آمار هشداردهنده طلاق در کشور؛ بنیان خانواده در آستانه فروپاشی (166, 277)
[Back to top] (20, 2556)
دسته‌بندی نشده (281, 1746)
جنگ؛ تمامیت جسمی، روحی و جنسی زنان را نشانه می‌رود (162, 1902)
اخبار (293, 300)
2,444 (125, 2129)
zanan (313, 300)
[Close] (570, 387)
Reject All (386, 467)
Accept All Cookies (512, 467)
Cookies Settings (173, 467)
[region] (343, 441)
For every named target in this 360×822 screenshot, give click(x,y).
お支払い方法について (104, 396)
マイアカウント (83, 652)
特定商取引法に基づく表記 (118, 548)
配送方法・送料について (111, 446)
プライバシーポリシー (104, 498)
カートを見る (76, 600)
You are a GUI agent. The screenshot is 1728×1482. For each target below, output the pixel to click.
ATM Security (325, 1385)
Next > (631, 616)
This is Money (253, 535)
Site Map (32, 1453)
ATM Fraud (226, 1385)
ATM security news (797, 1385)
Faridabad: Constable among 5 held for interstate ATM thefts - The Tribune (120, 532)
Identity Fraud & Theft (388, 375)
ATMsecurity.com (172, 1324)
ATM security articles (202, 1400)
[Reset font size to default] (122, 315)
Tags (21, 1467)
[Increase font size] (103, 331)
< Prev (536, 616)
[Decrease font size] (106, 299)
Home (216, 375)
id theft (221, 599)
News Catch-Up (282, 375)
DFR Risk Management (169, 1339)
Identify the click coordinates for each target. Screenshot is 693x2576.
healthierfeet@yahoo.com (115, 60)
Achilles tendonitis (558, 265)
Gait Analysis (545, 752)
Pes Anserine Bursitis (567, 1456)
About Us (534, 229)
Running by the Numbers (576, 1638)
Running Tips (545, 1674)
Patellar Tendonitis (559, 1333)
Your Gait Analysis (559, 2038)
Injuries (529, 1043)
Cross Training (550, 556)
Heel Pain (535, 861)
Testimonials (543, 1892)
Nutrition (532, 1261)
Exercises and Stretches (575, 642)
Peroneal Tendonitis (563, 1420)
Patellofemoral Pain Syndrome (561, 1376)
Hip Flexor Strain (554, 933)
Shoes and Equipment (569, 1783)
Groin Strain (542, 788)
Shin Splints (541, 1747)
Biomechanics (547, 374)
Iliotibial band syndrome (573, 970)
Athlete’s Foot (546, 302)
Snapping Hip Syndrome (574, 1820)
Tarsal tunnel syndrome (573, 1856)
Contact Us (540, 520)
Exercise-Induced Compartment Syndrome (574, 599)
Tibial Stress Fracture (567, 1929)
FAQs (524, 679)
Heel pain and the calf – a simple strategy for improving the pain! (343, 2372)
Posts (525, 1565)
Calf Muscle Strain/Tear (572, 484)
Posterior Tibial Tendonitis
***
_ASSIGNMENT_: Output exactly the span of lines beginning at the first line of the records and ending at the line that holds "Peroneal Tendonitis (563, 1420)", inclusive, with no other text.

_SOLUTION TO THE PROBLEM_:
آمار هشداردهنده طلاق در کشور؛ بنیان خانواده در آستانه فروپاشی (166, 277)
[Back to top] (20, 2556)
دسته‌بندی نشده (281, 1746)
جنگ؛ تمامیت جسمی، روحی و جنسی زنان را نشانه می‌رود (162, 1902)
اخبار (293, 300)
2,444 (125, 2129)
zanan (313, 300)
[Close] (570, 387)
Reject All (386, 467)
Accept All Cookies (512, 467)
Cookies Settings (173, 467)
[region] (343, 441)
For every named target in this 360×822 screenshot, give click(x,y).
お支払い方法について (104, 396)
マイアカウント (83, 652)
特定商取引法に基づく表記 (118, 548)
配送方法・送料について (111, 446)
プライバシーポリシー (104, 498)
カートを見る (76, 600)
You are a GUI agent. The screenshot is 1728×1482. For each target below, output the pixel to click.
ATM Security (325, 1385)
Next > (631, 616)
This is Money (253, 535)
Site Map (32, 1453)
ATM Fraud (226, 1385)
ATM security news (797, 1385)
Faridabad: Constable among 5 held for interstate ATM thefts - The Tribune (120, 532)
Identity Fraud & Theft (388, 375)
ATMsecurity.com (172, 1324)
ATM security articles (202, 1400)
[Reset font size to default] (122, 315)
Tags (21, 1467)
[Increase font size] (103, 331)
< Prev (536, 616)
[Decrease font size] (106, 299)
Home (216, 375)
id theft (221, 599)
News Catch-Up (282, 375)
DFR Risk Management (169, 1339)
Identify the click coordinates for each target. Screenshot is 693x2576.
healthierfeet@yahoo.com (115, 60)
Achilles tendonitis (558, 265)
Gait Analysis (545, 752)
Pes Anserine Bursitis (567, 1456)
About Us (534, 229)
Running by the Numbers (576, 1638)
Running Tips (545, 1674)
Patellar Tendonitis (559, 1333)
Your Gait Analysis (559, 2038)
Injuries (529, 1043)
Cross Training (550, 556)
Heel Pain (535, 861)
Testimonials (543, 1892)
Nutrition (532, 1261)
Exercises and Stretches (575, 642)
Peroneal Tendonitis (563, 1420)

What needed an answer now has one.